From: Fred Isaman <[email protected]>

In blocklayout driver. There are two things happening
while layoutcommit/cleanup.
1. the modified extents are encoded.
2. On cleanup the extents are put back on the layout rw
extents list, for reads.

In the new system where actual xdr encoding is done in
encode_layoutcommit() directly into xdr buffer, these are
the new commit stages:

1. On setup_layoutcommit, the range is adjusted as before
and a structure is allocated for communication with
bl_encode_layoutcommit && bl_cleanup_layoutcommit
(Generic layer provides a void-star to hang it on)

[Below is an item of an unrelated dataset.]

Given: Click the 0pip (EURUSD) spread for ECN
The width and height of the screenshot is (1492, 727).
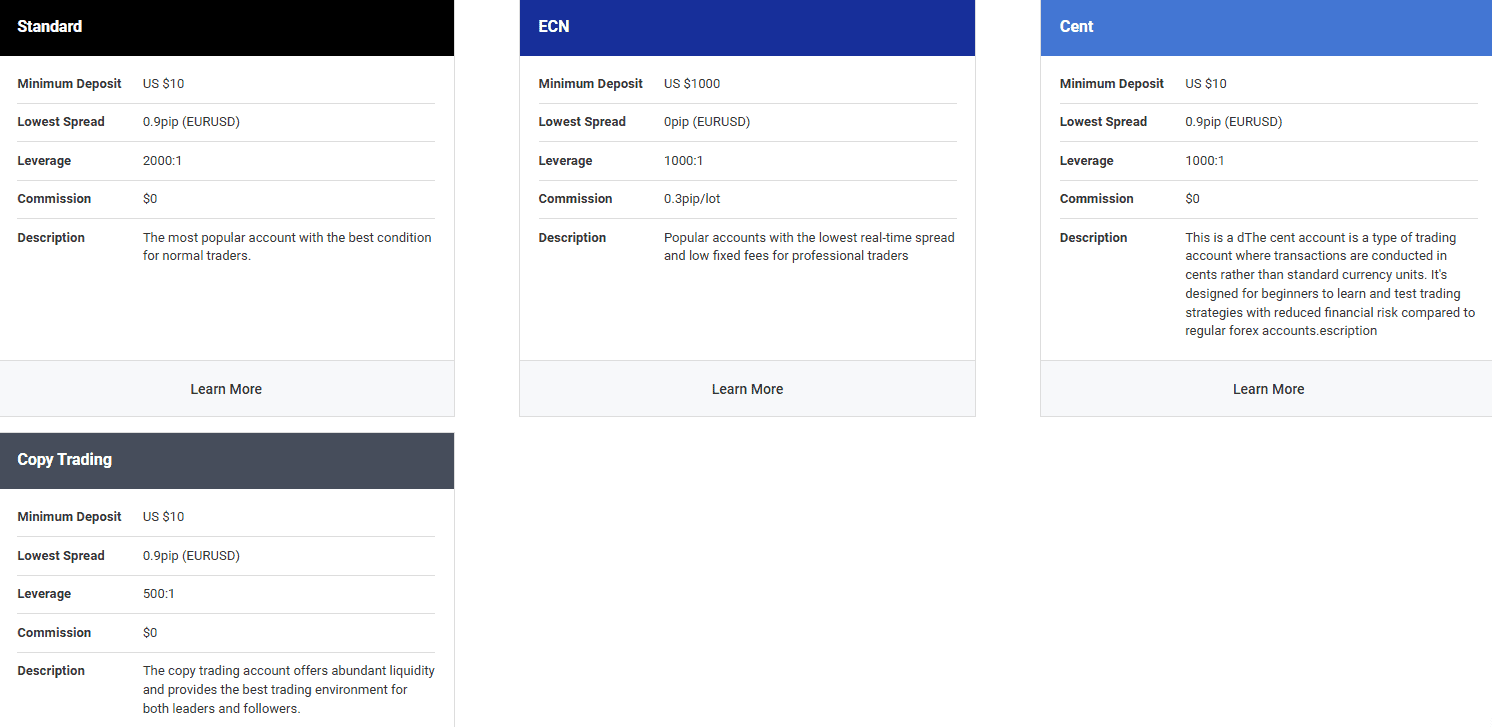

2. bl_encode_layoutcommit is called to do the actual
encoding directly into xdr. The commit-extent-list is not
freed and is stored on above structure.
FIXME: The code is not yet converted to the new XDR cleanup

3. On cleanup the commit-extent-list is put back by a call
to set_to_rw() as before, but with no need for XDR decoding
of the list as before. And the commit-extent-list is freed.
Finally allocated structure is freed.

[SQUASHME: pnfs: blocklayout: port block layout code]
Signed-off-by: Peng Tao <[email protected]>
[pnfsblock: SQUASHME: adjust to API change]
Signed-off-by: Fred Isaman <[email protected]>
[blocklayout: encode_layoutcommit implementation]
Signed-off-by: Boaz Harrosh <[email protected]>
[pnfsblock: fix bug setting up layoutcommit.]
Signed-off-by: Tao Guo <[email protected]>
[pnfsblock: cleanup_layoutcommit wants a status parameter]
Signed-off-by: Boaz Harrosh <[email protected]>
Signed-off-by: Benny Halevy <[email protected]>
---
fs/nfs/blocklayout/blocklayout.c | 2 +
fs/nfs/blocklayout/blocklayout.h | 3 +
fs/nfs/blocklayout/extents.c | 209 ++++++++++++++++++++++++++++++++++++++
3 files changed, 214 insertions(+), 0 deletions(-)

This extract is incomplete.